Tiny restaurants have, for me, density akin to a collapsing star: They draw me gravitationally. Remember Pel'Meni on State Street? Its menu contained two dishes of reasonably Russian origin: potato dumplings and meat dumplings. You could add some toppings and walk out with a box of 10 or so for $5. I thought it was brilliant.
I was wrong, of course. It closed after a run of about four years. (Sniff.)
The same space - 505 State St. - has changed hands a few times since, and now offers us Osaka House, replacing Sushi Hut, and for my part I am never disappointed to see a new Japanese joint.
It struck inviting chords when I strolled in. A sushi bar that could accommodate four close friends and a handful of small tables that could seat maybe 20, simple settings of folded napkins and chopsticks on tables. It was tidy and welcoming.

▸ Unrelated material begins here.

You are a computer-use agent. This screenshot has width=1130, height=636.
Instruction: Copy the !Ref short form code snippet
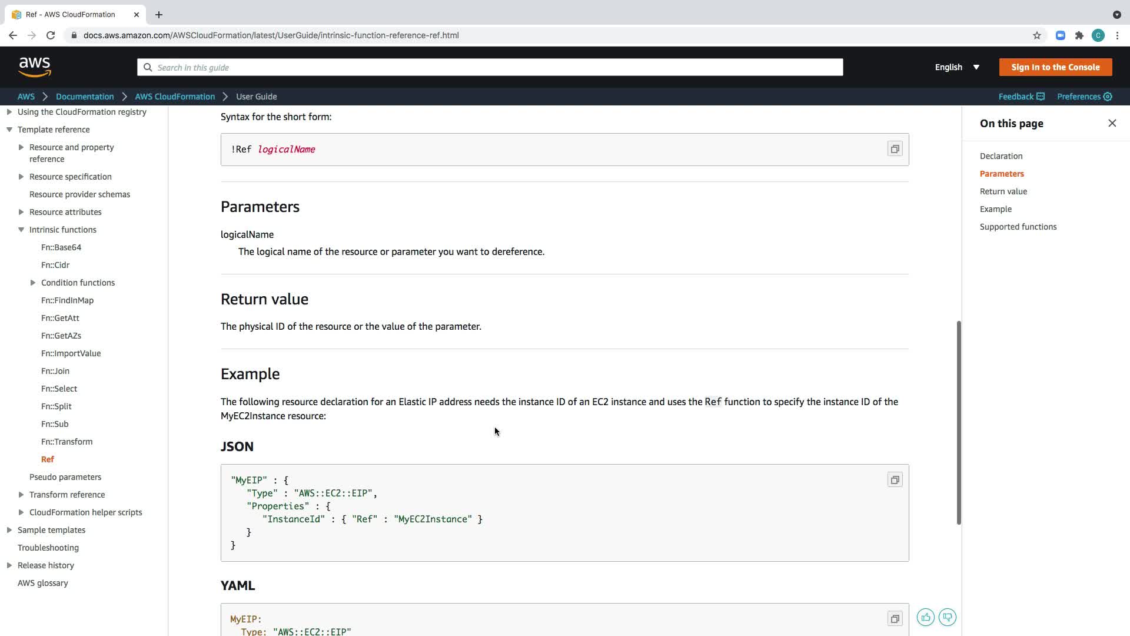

There's an upstairs. It calls itself a sake bar, which is pretty funny. It offers a few supermarket sakes, and heavily advertises sake bombs. Blended with fruit-infused liquor, Red Bull and other fine mixers, these seem designed to convince drinkers that sake must be that secret, elusive ingredient they taste in Fuzzy Navels.
Little matter; the food is downstairs. I sat; a server promptly brought water. Then came the menu. Labeled Edo Garden (hmm...) along a cover edge, it opened to page after page of items - 16 appetizers, nine salads, a couple soups, 27 hibachi entrees, bento boxes, udon, yaki soba, donburi, teriyaki, sushi, sashimi, rolls and a partridge in a pear tree. A half-dozen special rolls were inscribed in several colors on a dry-erase board in need of refreshing - a Lady Gaga roll, a Spicy Girl, and so forth. Seemed ambitious, all these options, but what do I know? It's not like only two kinds of dumplings worked out.
I weighed the matter. I'm sitting five blocks from Library Mall holding a menu as heavy as a course reader. From over the delivery menu taped in the front window I can spot student housing. The drinks upstairs and the special rolls down sound like 2 a.m. Some student-types at the next table assured me “Everything's good.” Osaka House knows its clientele.
The tempura combination was good. Sweet shrimp, perfectly heated calamari, various sweet vegetables and a piece of white potato, all tasty despite a thick, bland batter. The cubed beef hibachi was seared to medium well and coated with a sticky, sweet brown sauce. It was served over a similarly coated stir-fry of carrots, broccoli, bamboo shoots and other stuff. Alongside, a dish of soft udon noodles sat in a less-sticky sweet, brown sauce. All perfectly fine.
The sashimi was quite good. Clean and fatty, the salmon, tuna, red snapper and white tuna all lifted spirits. The Spicy Girl roll? Tuna and black and orange tobiko on top of the reverse roll (seaweed inside, rice outside) were a nice touch, as were the crunchy tempura flakes. It looked hearty and appealing, but the spicy sauce slathered on top and stuffed inside with the salmon, yellowtail and avocado was roughly as peppery as cod. It muddied everything.
The bento box had some hits, some misses. The Alaska roll was quite nice, the shumai terrific: six steamed dumplings cushioning a succulent filling that tasted like every fishball should strive to taste. The teriyaki salmon was a little firm, but not overly sweet. The (canned?) pineapple made me sad.
Fine sashimi and sushi available until 2 a.m. is a service to mankind, and for that I would happily return. But it seems to me that a small spot sharing a menu with two more spacious Japanese restaurants (Edo on South Park Street and Edo Garden on Monona Drive; the menus echo misspellings and prices) in one small metropolis should consider tightening its menu.